#### [Task requirements]
Please repeat exactly the lines from the one containing "You are a computer-use" through the last line of the records below, both included, and leave out any pictures.

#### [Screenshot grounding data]
-------

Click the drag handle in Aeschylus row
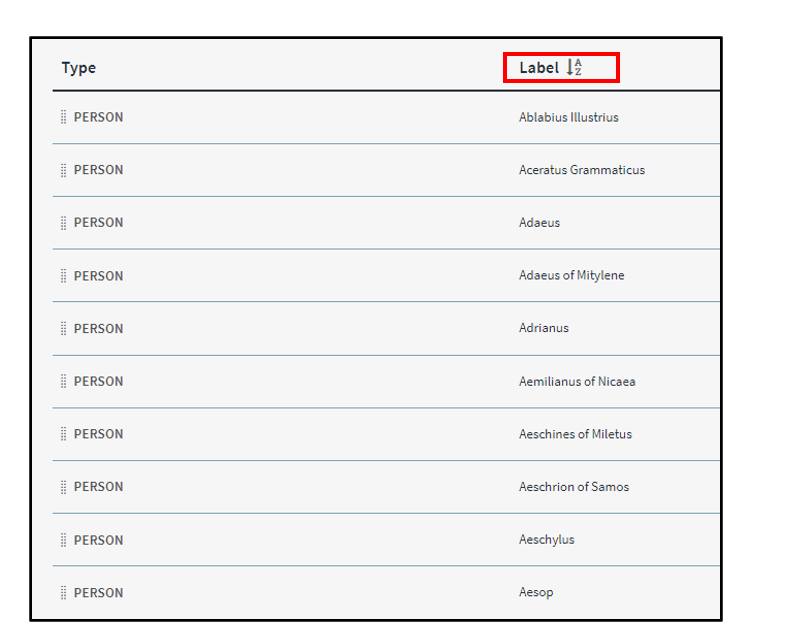click(x=63, y=540)
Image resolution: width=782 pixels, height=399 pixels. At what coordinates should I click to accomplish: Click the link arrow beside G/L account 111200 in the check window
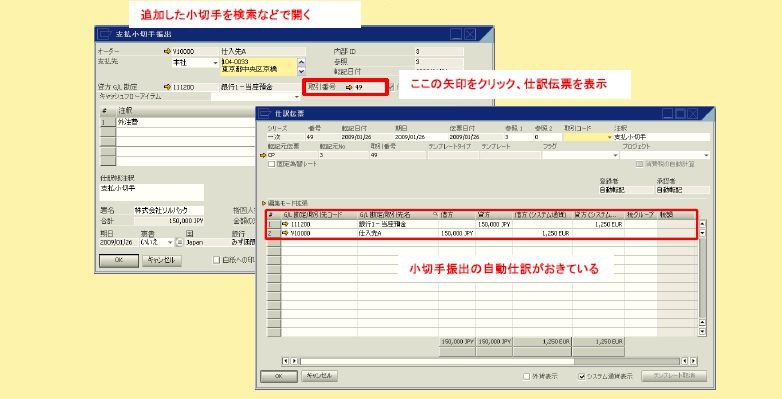coord(167,87)

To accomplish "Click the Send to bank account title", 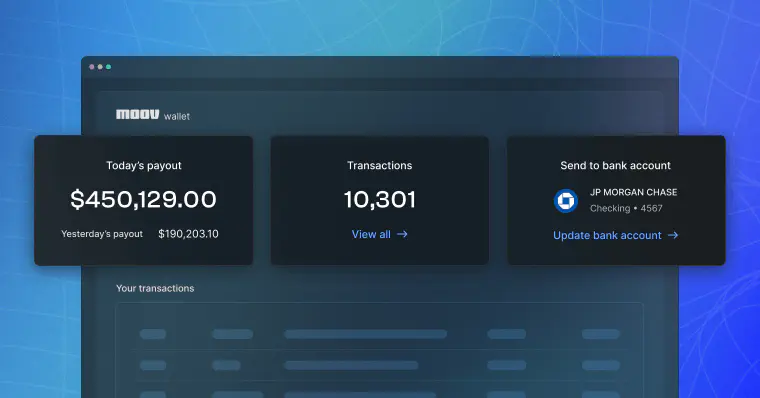I will pos(616,165).
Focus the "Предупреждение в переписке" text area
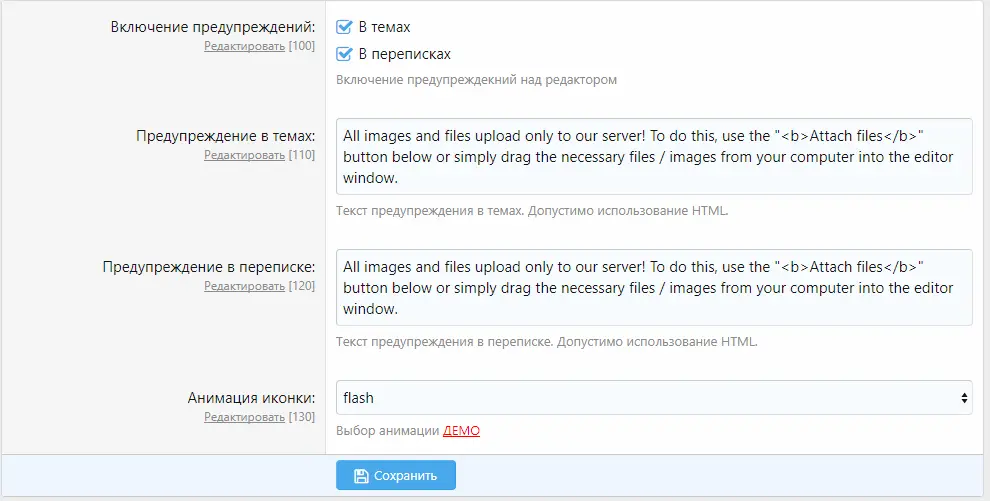The width and height of the screenshot is (990, 501). [654, 287]
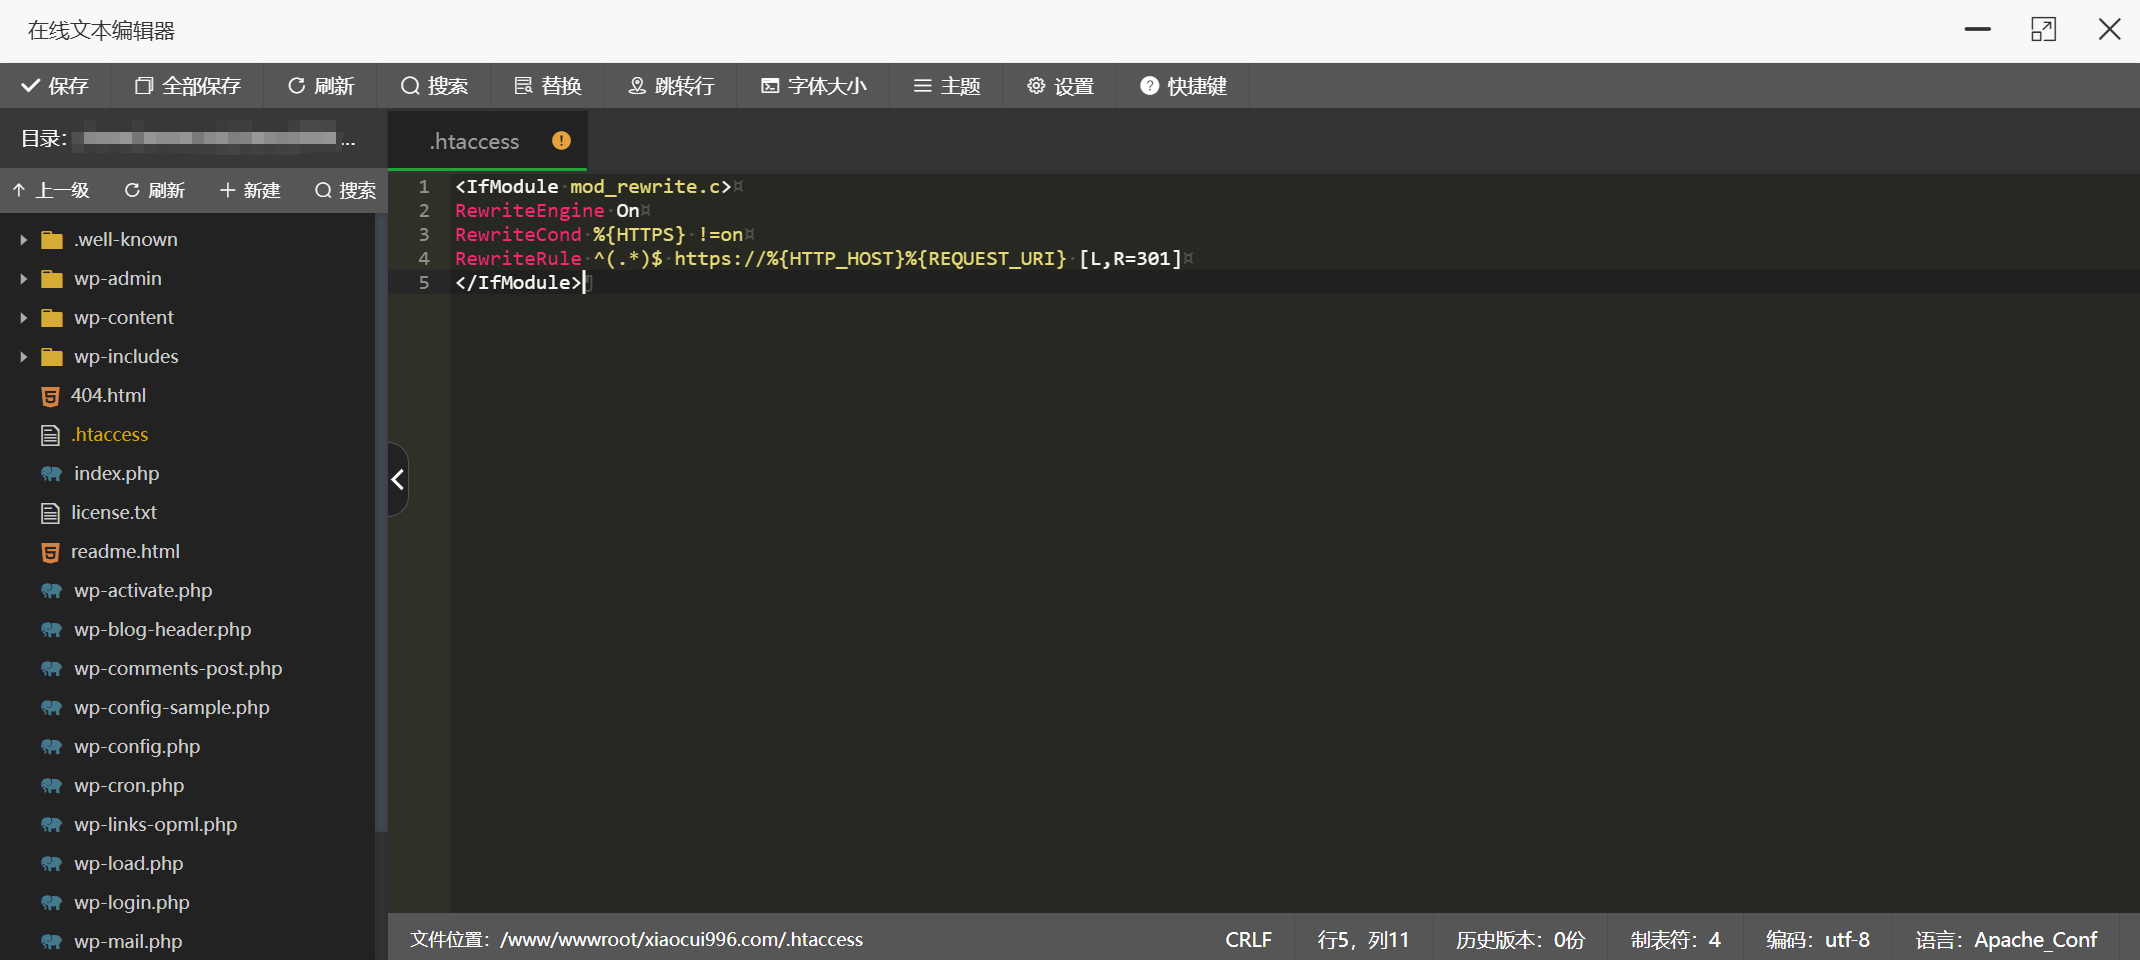Viewport: 2140px width, 960px height.
Task: Expand the wp-includes folder arrow
Action: pyautogui.click(x=24, y=357)
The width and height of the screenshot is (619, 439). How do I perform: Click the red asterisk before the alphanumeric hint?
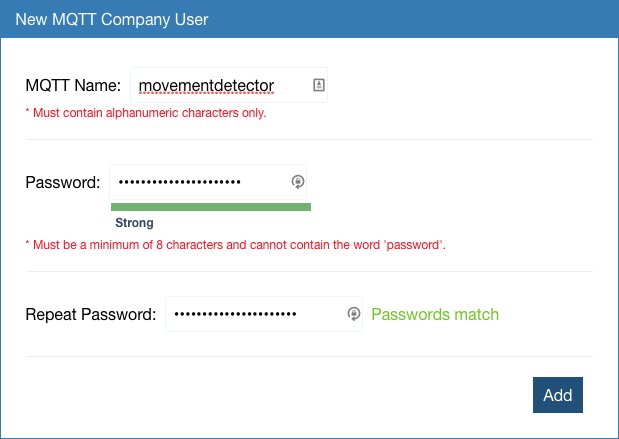pyautogui.click(x=28, y=112)
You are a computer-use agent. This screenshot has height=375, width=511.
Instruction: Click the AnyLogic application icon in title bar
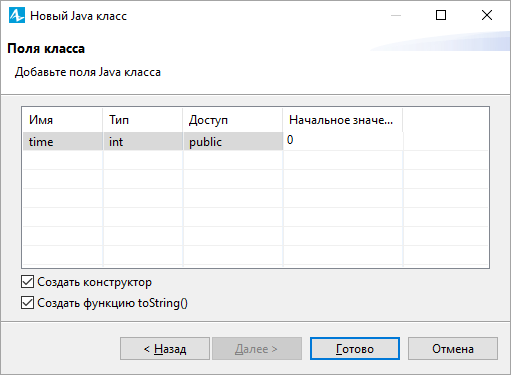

-------

#### [Written answer]
You are a computer-use agent. This screenshot has height=375, width=511.
Instruction: Click the AnyLogic application icon in title bar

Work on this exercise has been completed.